Ed Broadbent's career in politics and public life

Ed Broadbent was, for a brief while in the 1980s, the most popular politician in Canada, scoring higher in public opinion polls than then prime minister Pierre Trudeau.

Ed Broadbent was, for a brief while in the 1980s, the most popular politician in Canada, scoring higher in public opinion polls than then prime minister Pierre Trudeau.

Ed Broadbent holds back tears as he announces he's leaving politics for family reasons, May 4, 2005. (Fred Chartrand/Canadian Press)

He stepped down as leader of the federal New Democratic Party in 1989 after what he called a disappointing election result. The party had just won the most seats in its history, but Broadbent wanted more.

Broadbent was coaxed back into politics by then NDP leader Jack Layton. Broadbent ran for, and won, a seat in Ottawa Centre in 2004.

He quit politics in 2005 because of his wife Lucille's illness.

March 21, 1936: John Edward Broadbent is born in Oshawa, Ont., to Percy and Mary Broadbent, the second of the family's three children.

1955: Begins studies in philosophy at Trinity College at the University of Toronto.

1959: Completes his bachelor's degree.

1961: Completes his master's degree and joins the NDP. He marries town planner Yvonne Yamaoka. Their marriage would end six years later.

1962: Attends the London School of Economics for a year.

1965: Begins teaching political science at York University in Toronto.

1966: Completes his PhD with a thesis about the 19th-century political philosopher John Stuart Mill.

Ed Broadbent campaigns in Oshawa-Whitby in 1968. Broadbent beat incumbent PC candidate Mike Starr and held the riding for 21 years. (CBC)

1968: Is first elected as member of Parliament for Oshawa-Whitby. He would serve in the House for 21 years in this seat. (The riding would later be redistributed and renamed Oshawa.)

1971: Broadbent marries his second wife, Lucille, and becomes stepfather to her son, Paul. They would later adopt a baby girl, Christine. Runs for the leadership of the NDP, losing to David Lewis.

1975: Broadbent, House leader of the NDP, withdraws his name from consideration as party leader. Two months later, the party establishment convinces him to rejoin the race. In July, he defeats Rosemary Brown to become leader of the NDP.

1979: The Progressive Conservatives under Joe Clark win a minority government, with the Liberals and NDP together holding 140 seats to the Tories' 136. The government would fall in December when the budget would fail to pass by a vote of 139 to 133.

1980: The federal election sees the NDP win 20 per cent of the popular vote, but only 32 seats in the House, in Pierre Trudeau's majority Liberal government.
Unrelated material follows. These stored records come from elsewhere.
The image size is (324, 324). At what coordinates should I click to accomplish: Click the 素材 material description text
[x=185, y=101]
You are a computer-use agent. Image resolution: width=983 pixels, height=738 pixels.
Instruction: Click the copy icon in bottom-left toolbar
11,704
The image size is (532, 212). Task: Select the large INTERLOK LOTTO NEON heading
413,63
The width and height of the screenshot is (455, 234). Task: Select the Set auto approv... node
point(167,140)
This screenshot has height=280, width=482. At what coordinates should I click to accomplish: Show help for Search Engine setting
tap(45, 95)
1987: The NDP reaches its highest public approval rating with 41 per cent of support in an opinion poll, compared to the Liberals' 35 per cent and 23 per cent for the governing Tories.
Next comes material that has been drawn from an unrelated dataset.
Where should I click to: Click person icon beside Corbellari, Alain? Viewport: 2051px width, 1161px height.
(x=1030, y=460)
1988: The NDP wins 43 seats in the federal election, its largest caucus ever, but the result is still disappointing to Broadbent, who had predicted the party would be, at least, the official Opposition.

1989: Broadbent steps down as leader of the NDP. He would give up his Oshawa seat on Dec. 31, 1989.
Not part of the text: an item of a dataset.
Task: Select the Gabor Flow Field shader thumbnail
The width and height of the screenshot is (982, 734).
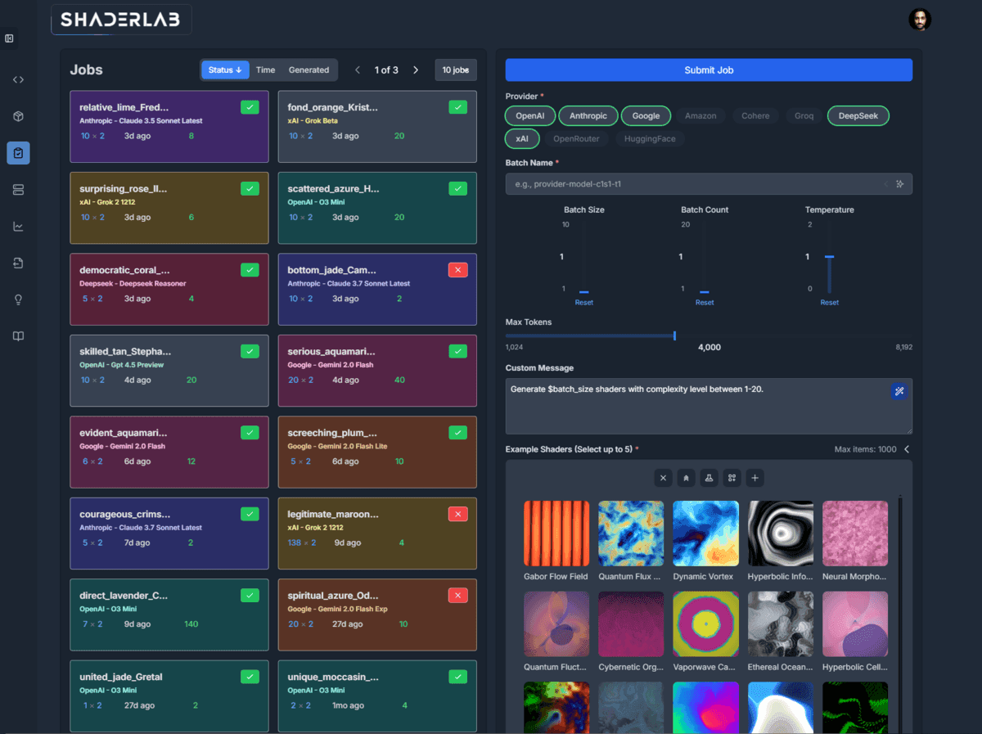Action: pyautogui.click(x=556, y=533)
1990: Begins works as head of the International Centre for Human Rights and Democratic Development. He was appointed to the position by Prime Minister Brian Mulroney.

1993: Broadbent is invested as an officer of the Order of Canada. He would be promoted to companion in 2001.

Ed Broadbent, right, and Jack Layton arrive for the NDP's 50th anniversary convention in June, 2011. Layton died just over months later. (Canadian Press)

2003: Announces he'll be a candidate in the 2004 election in the riding of Ottawa Centre. He would win over Liberal Richard Mahoney.

2005: Broadbent announces he won't run in the next federal election because of his wife Lucille's worsening health.

2006: Lucille Broadbent dies after a battle with breast cancer.

2011: In June, Broadbent announces the creation of the Broadbent Institute, a think-tank to study and promote issues of social democracy. He serves as honorary pallbearer at NDP leader Jack Layton's funeral in August and later endorses Brian Topp to succeed Layton.

2012: Broadbent causes a stir with a spirited attack on eventual leadership winner Tom Mulcair.